Bearing in mind that his novel The Talking Parcel was not published until 1974, whereas he had written his moon carrot-mentioning foreword for The Natural History of Europe some time prior to its publication in 1967, I think it very likely that the moon carrot's presence in the latter book had served as direct inspiration for Gerald Durrell (whose foreword for it revealed that he had clearly been entertained by this plant's name) to incorporate it within his subsequent novel, albeit in a now much-magicalised form. And if so, how happy I am that it did, elevating what had hitherto been an obscure, little-known plant outside botanical circles into a magical delight that has since charmed, and continues to charm, generations of children – as well as a fair few parents – and not only via his original novel.

Dataset:
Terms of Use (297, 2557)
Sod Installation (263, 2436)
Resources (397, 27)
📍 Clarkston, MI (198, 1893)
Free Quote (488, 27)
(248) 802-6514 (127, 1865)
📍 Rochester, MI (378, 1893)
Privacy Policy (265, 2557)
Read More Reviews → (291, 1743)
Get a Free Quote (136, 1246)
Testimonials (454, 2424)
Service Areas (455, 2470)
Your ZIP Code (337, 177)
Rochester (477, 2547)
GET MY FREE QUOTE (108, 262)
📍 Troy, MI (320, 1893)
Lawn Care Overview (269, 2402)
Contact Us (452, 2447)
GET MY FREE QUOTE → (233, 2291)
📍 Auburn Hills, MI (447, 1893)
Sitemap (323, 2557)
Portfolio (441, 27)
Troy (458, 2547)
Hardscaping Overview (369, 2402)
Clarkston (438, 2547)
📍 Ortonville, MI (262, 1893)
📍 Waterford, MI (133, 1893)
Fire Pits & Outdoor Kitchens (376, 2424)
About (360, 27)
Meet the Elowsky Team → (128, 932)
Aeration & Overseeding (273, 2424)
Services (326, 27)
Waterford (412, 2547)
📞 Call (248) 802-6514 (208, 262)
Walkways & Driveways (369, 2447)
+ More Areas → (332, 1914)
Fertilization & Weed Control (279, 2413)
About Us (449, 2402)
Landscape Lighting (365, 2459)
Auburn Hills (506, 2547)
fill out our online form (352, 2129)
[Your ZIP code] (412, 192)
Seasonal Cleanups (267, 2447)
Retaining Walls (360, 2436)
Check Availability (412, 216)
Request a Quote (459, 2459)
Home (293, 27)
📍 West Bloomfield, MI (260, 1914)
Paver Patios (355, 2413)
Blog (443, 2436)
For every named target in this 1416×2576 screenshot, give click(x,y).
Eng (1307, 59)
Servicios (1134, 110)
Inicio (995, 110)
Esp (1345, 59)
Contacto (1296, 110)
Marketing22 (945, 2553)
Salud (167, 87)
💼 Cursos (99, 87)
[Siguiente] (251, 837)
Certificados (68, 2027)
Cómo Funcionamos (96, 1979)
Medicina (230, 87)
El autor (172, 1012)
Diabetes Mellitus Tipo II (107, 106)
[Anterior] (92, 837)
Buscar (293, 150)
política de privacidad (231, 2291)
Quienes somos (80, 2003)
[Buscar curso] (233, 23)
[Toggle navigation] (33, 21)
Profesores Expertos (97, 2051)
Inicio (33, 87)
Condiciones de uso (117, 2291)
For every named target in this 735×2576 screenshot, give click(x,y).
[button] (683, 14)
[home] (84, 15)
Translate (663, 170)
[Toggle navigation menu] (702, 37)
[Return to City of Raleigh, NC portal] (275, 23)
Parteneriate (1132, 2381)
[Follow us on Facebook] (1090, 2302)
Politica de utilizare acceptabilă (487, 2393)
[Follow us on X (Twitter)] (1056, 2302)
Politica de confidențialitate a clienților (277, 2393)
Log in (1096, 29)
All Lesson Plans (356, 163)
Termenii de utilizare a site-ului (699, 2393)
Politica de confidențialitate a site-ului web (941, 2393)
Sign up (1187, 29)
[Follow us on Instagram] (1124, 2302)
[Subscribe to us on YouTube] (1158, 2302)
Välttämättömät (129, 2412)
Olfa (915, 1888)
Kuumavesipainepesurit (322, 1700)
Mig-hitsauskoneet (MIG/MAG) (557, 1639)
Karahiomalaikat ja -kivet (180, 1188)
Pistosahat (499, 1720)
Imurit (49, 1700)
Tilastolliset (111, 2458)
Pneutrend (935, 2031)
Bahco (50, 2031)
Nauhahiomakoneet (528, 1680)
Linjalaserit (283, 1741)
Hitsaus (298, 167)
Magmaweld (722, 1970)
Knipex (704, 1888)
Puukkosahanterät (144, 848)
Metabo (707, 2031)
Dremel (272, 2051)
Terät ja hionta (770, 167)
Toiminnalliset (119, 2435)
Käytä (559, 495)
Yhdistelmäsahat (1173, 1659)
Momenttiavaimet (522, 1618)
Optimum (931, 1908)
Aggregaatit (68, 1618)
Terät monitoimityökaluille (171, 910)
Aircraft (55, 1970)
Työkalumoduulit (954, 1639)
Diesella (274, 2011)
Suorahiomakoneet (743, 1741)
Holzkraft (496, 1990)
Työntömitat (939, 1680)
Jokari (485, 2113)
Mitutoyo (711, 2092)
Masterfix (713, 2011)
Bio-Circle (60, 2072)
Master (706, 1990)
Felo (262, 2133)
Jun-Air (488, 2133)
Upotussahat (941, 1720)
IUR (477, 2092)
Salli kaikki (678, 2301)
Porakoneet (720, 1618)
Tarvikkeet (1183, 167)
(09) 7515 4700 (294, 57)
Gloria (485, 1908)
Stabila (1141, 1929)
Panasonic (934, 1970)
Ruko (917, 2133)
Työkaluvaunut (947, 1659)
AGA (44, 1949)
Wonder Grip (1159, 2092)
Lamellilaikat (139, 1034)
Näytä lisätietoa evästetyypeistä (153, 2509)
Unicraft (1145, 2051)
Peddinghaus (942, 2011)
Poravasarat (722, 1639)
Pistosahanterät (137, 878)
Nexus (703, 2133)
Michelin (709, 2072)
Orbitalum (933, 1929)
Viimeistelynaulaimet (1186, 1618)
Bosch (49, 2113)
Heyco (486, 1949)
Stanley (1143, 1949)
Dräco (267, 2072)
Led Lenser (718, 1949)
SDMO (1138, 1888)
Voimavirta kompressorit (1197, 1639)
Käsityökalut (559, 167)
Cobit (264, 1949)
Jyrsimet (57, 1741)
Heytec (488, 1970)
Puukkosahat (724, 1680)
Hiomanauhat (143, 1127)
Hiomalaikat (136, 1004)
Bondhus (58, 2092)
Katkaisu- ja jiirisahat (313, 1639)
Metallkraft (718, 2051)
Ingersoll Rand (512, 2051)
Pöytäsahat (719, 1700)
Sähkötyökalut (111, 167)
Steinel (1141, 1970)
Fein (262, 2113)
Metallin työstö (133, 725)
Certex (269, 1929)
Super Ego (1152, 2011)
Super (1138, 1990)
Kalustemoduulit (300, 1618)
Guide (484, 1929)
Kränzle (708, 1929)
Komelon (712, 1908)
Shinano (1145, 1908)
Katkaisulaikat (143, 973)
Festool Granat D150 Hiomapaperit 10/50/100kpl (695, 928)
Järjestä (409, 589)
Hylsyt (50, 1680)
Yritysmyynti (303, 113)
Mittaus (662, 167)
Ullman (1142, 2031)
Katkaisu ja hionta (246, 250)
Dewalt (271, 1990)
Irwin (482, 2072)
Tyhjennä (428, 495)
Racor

What is needed: Please state the year in which The Natural History of Europe was published, according to the moon carrot excerpt.

Problem solution: 1967